## REQUIRED ACTIONS
**a)** Copy the Brunzell House text from the words "The Brunzell House in" through "house was constructed.", replacing "Bungalow" with "cottage".
**b)** Using the Brunzell House text, answer these questions:
(i) In what year was the house constructed?
(ii) In what year was the house added to the National Register of Historic Places?
(iii) In what year did Oline Brunzell die?
**c)** List every year mentioned in the Brunzell House text, in the order they appear.

## DOCUMENT TEXT
☆ ☆ ☆ ☆ ☆

The Brunzell House in Boise, Idaho, is a one-and-a-half-story, brick and wood Bungalow designed by Tourtellotte & Co. and constructed in 1908. The house features Colonial Revival decorations, including deeply flared eaves. The house was added to the National Register of Historic Places in 1982. It also is a contributing resource in the Fort Street Historic District.

==History==
The Brunzell House was commissioned by John M. Brunzell, a Nampa resident and former postmaster and state representative from Reynolds Creek in Owyhee County. Brunzell never occupied the house, and he may have intended it either as a rental or as a gift to his nephew, Fred Brunzell, who owned lot 3, block 84, where the house was constructed.

Fred Brunzell purchased property for the house in 1892. He and Oline Brunzell lived at the house from about 1912 until her death in 1918, but they were not the original residents.

☆ ☆ ☆ ☆ ☆

## DATASET ENTRIES
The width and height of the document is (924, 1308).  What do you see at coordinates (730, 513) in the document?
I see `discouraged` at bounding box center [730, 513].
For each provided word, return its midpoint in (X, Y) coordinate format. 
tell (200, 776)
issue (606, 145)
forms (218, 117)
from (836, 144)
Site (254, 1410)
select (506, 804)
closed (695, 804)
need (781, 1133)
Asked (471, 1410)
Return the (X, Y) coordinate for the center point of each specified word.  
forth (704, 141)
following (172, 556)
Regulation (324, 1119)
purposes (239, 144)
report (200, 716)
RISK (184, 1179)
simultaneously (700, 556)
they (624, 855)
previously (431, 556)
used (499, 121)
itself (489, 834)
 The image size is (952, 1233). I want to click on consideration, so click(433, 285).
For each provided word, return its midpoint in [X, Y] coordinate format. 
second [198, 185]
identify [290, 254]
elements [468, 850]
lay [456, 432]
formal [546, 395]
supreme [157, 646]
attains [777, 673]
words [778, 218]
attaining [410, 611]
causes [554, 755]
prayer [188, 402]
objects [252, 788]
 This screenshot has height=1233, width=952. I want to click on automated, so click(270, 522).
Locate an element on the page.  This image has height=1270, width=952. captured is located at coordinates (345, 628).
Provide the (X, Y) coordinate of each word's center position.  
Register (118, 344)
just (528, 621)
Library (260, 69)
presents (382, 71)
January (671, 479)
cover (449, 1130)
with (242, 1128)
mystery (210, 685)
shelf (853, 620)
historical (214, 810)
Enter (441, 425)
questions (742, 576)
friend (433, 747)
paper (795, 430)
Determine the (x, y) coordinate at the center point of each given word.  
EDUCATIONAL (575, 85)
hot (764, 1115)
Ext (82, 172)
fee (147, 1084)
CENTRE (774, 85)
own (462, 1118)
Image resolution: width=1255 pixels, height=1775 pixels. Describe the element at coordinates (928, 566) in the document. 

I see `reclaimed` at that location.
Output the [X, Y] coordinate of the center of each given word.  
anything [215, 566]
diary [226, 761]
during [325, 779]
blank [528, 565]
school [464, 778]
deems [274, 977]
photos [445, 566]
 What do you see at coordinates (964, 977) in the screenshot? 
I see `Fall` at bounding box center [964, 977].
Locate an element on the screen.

☆ ☆ ☆ ☆ ☆

## RESPONSES
**a)**
The Brunzell House in Boise, Idaho, is a one-and-a-half-story, brick and wood cottage designed by Tourtellotte & Co. and constructed in 1908. The house features Colonial Revival decorations, including deeply flared eaves. The house was added to the National Register of Historic Places in 1982. It also is a contributing resource in the Fort Street Historic District.

==History==
The Brunzell House was commissioned by John M. Brunzell, a Nampa resident and former postmaster and state representative from Reynolds Creek in Owyhee County. Brunzell never occupied the house, and he may have intended it either as a rental or as a gift to his nephew, Fred Brunzell, who owned lot 3, block 84, where the house was constructed.

**b)**
(i) 1908
(ii) 1982
(iii) 1918

**c)** 1908, 1982, 1892, 1912, 1918